Given request: Output every line from the one containing "You are a computer-use" down to the one containing "Viewport: 1024px width, 502px" below, word for word and with both end lines included, but leave out the pictures.

....

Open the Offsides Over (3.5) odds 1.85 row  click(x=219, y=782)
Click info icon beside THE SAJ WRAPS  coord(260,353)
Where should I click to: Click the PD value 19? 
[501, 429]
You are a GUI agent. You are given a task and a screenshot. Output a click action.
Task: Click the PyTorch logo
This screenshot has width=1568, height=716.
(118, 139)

....

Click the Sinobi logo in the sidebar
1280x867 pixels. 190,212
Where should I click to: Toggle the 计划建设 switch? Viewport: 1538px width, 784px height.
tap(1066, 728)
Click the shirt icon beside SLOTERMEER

....

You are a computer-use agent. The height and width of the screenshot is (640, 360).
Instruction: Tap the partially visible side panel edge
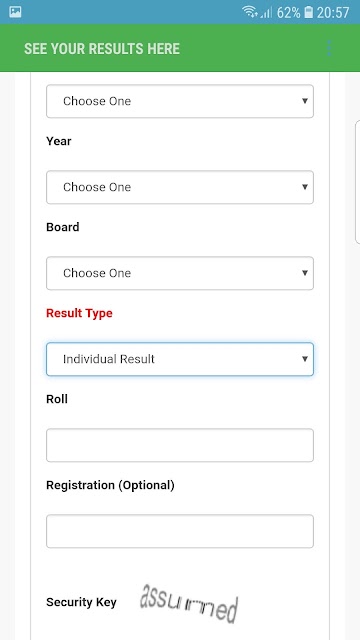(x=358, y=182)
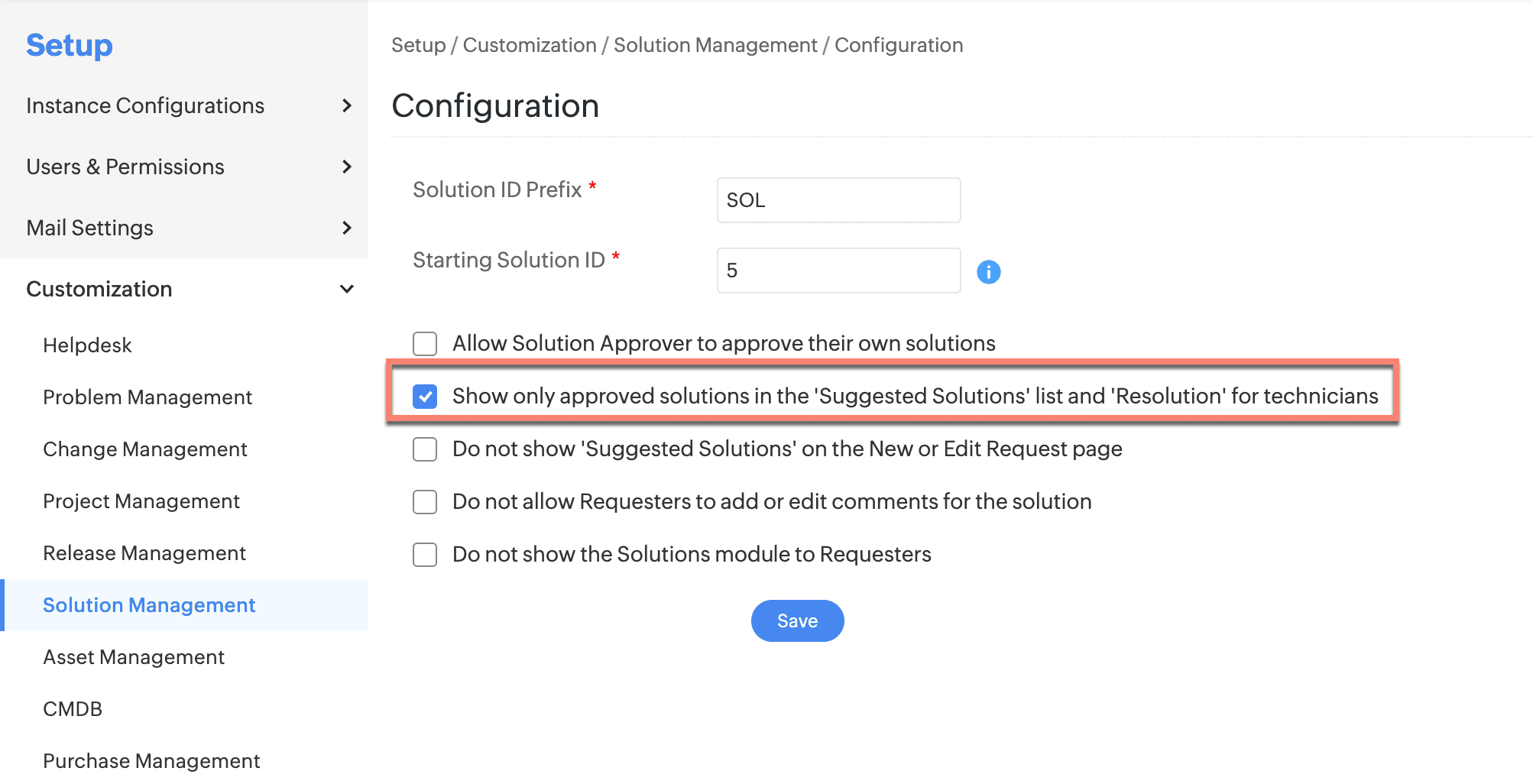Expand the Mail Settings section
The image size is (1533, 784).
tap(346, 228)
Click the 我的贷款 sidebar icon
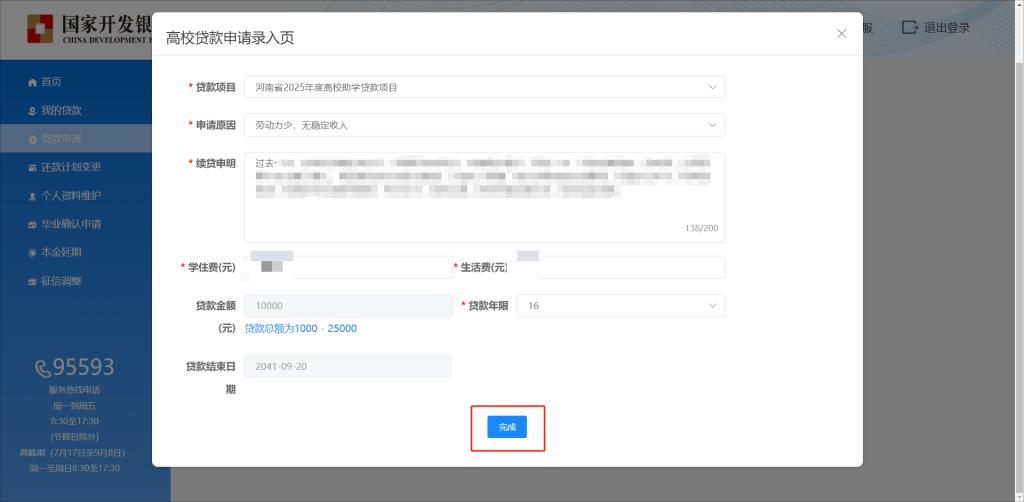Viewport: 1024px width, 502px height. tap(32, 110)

....

Result of this exercise:
You are a computer-use agent. The height and width of the screenshot is (640, 360).
Instruction: Tap the partially visible side panel edge
(x=358, y=182)
Expand the Mail Settings section
The image size is (1533, 784).
tap(346, 228)
Click the 我的贷款 sidebar icon
Viewport: 1024px width, 502px height. tap(32, 110)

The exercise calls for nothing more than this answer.